_Your task_: Could you retype the statement of arbitration issues below word for word, from start to finish?

2. Should Officer Liska be paid overtime for the Packer/Bear game overtime assignment under Section 6.03(3) of the Labor Contract because she was notified that she was being denied this overtime assignment "within 24 hours of the scheduled start of the assignment?"

The City would frame the issues as follows:

Did the City violate Sec. 6.06 of the Collective Bargaining Agreement when it denied Tracy Liska the opportunity to work overtime at the Packers game on September 19, 2004?

If so, what is the appropriate remedy?

The Arbitrator frames the issues as follows:

Did the City violate the Collective Bargaining Agreement when it denied Officer Tracy Liska the opportunity to work overtime at the Packers game on September 19, 2004?

If so, what is the appropriate remedy?

If not, should Officer Liska be paid call-in pay for the overtime assignment under Section 6.03(3) of the Labor Contract because she was notified that she was being denied this overtime assignment "within 24 hours of the scheduled start of the assignment?"

_Given information_:

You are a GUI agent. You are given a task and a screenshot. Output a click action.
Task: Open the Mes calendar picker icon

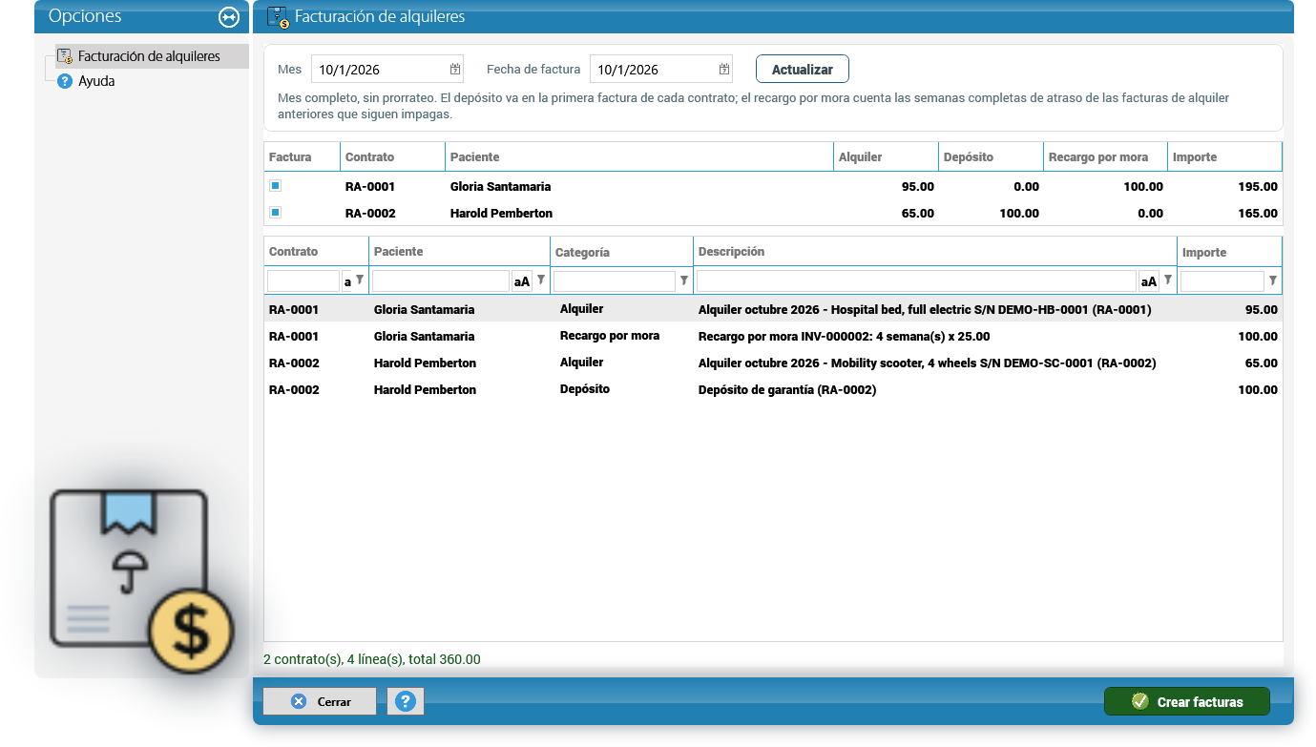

_Right answer_:
2. Should Officer Liska be paid overtime for the Packer/Bear game overtime assignment under Section 6.03(3) of the Labor Contract because she was notified that she was being denied this overtime assignment "within 24 hours of the scheduled start of the assignment?"

The City would frame the issues as follows:

Did the City violate Sec. 6.06 of the Collective Bargaining Agreement when it denied Tracy Liska the opportunity to work overtime at the Packers game on September 19, 2004?

If so, what is the appropriate remedy?

The Arbitrator frames the issues as follows:

Did the City violate the Collective Bargaining Agreement when it denied Officer Tracy Liska the opportunity to work overtime at the Packers game on September 19, 2004?

If so, what is the appropriate remedy?

If not, should Officer Liska be paid call-in pay for the overtime assignment under Section 6.03(3) of the Labor Contract because she was notified that she was being denied this overtime assignment "within 24 hours of the scheduled start of the assignment?"